Authors Guild Calls for Collective Licensing Agreement, Ted Cruz’s Memoir, and More

by
Staff
4.4.14

Every day Poets & Writers Magazine scans the headlines—from publishing reports to academic announcements to literary dispatches—for all the news that creative writers need to know. Here are today’s stories:

Authors Guild general counsel Jan Constantine testified before Congress this week, asking a House judiciary committee to create an organization to help guarantee payment to authors when books are scanned and digitized by Google and other companies. (Publishers Weekly)

Texas Republican Senator Ted Cruz has been given close to $1.5 million as an advance to write his political memoir for HarperCollins. (Christian Science Monitor)

Former Amazon editor and eight-time Jeopardy! champion Tom Nissley has purchased Santoro’s Books in Seattle; Nissley has been recommending books for ten years via online blogs, and his first book, A Reader’s Book of Days, which was published by Norton last year, features stories about the lives of well-known authors for each day of the year. (Shelf Awareness)

In collaboration with the organization Literature Across Frontiers, Britain’s Comma Press has created the Gimbal app, which allows fans of short fiction to read or listen to one of several short pieces while an interactive map points out important landmarks or locations relevant to the piece. (Skinny)

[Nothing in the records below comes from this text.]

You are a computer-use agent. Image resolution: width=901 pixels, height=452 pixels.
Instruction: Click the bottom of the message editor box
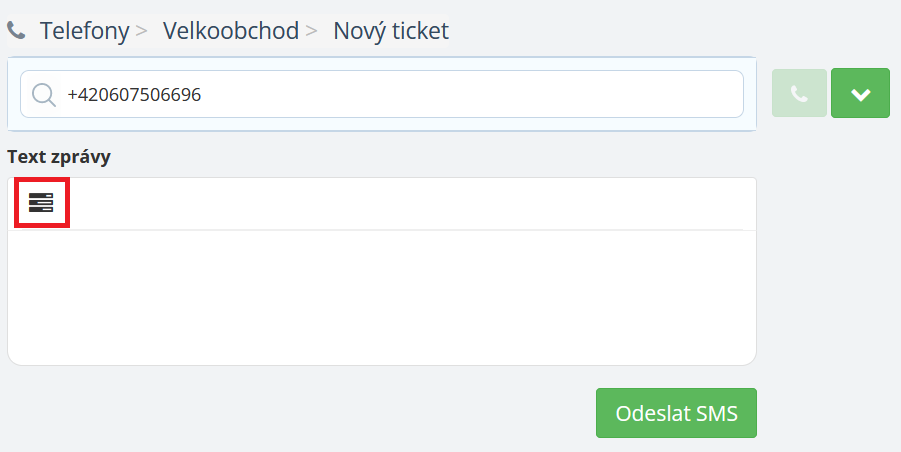tap(381, 350)
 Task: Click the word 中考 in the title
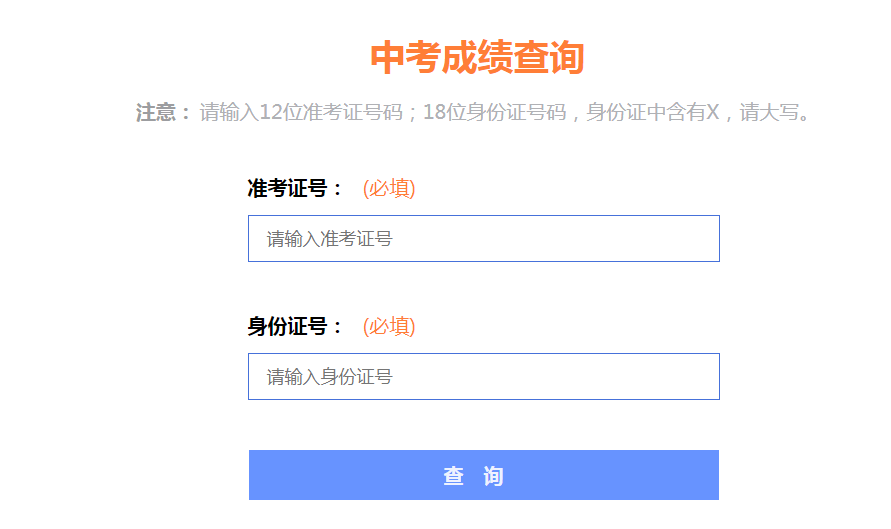click(x=405, y=58)
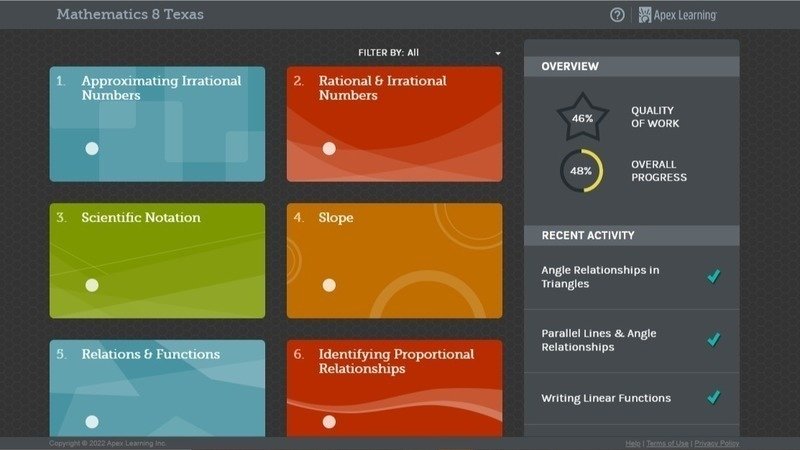The height and width of the screenshot is (450, 800).
Task: Click the Quality of Work star icon
Action: (x=582, y=117)
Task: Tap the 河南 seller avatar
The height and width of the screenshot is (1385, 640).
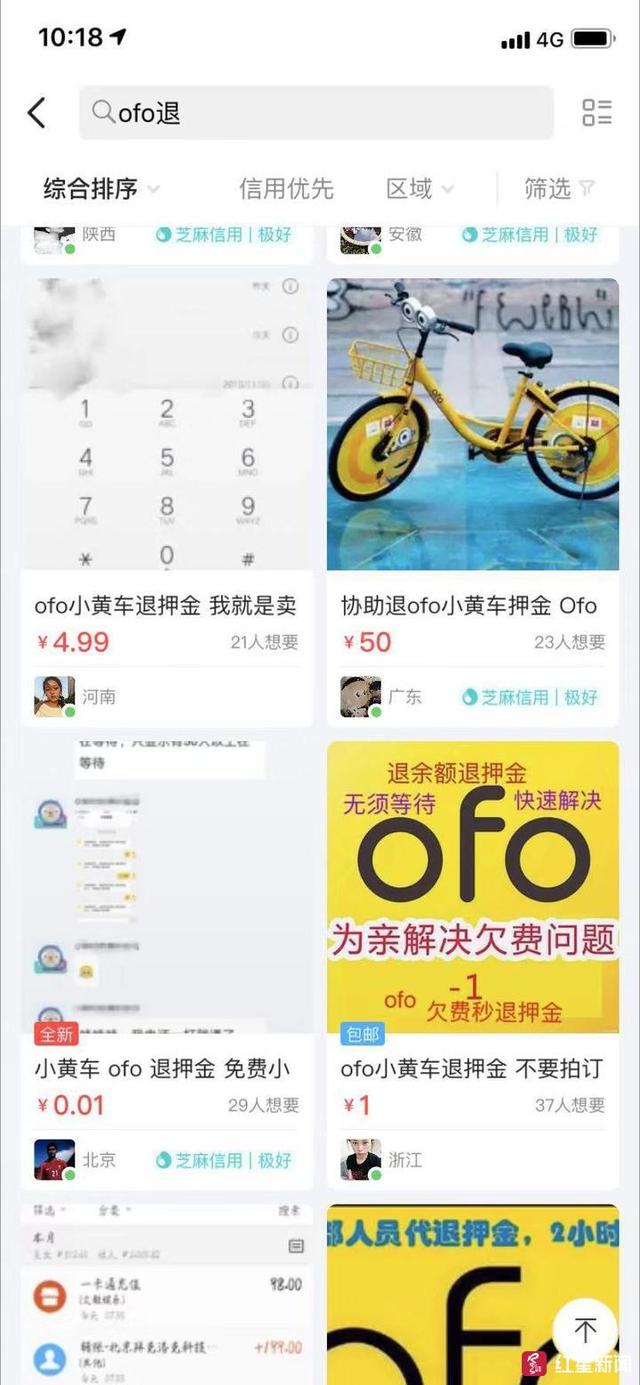Action: [54, 696]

Meanwhile, eyeglass designer and retailer Warby Parker has created a map of New York City’s Upper East Side that showcases the neighborhood’s presence in literature by Joan Didion, Jonathan Lethem, and E. B. White, among others. (GalleyCat)

NPR talks to George Prochnik, biographer of Austrian writer Stefan Zweig, whose works inspired director Wes Anderson’s latest film, The Grand Budapest Hotel.

Historian James Secord writes about the nineteenth century divergence between scientific and literary writing spurred by essayist Thomas De Quincey. (Oxford University Press)

Flavorwire lists the fifty best novels to come out of the American South.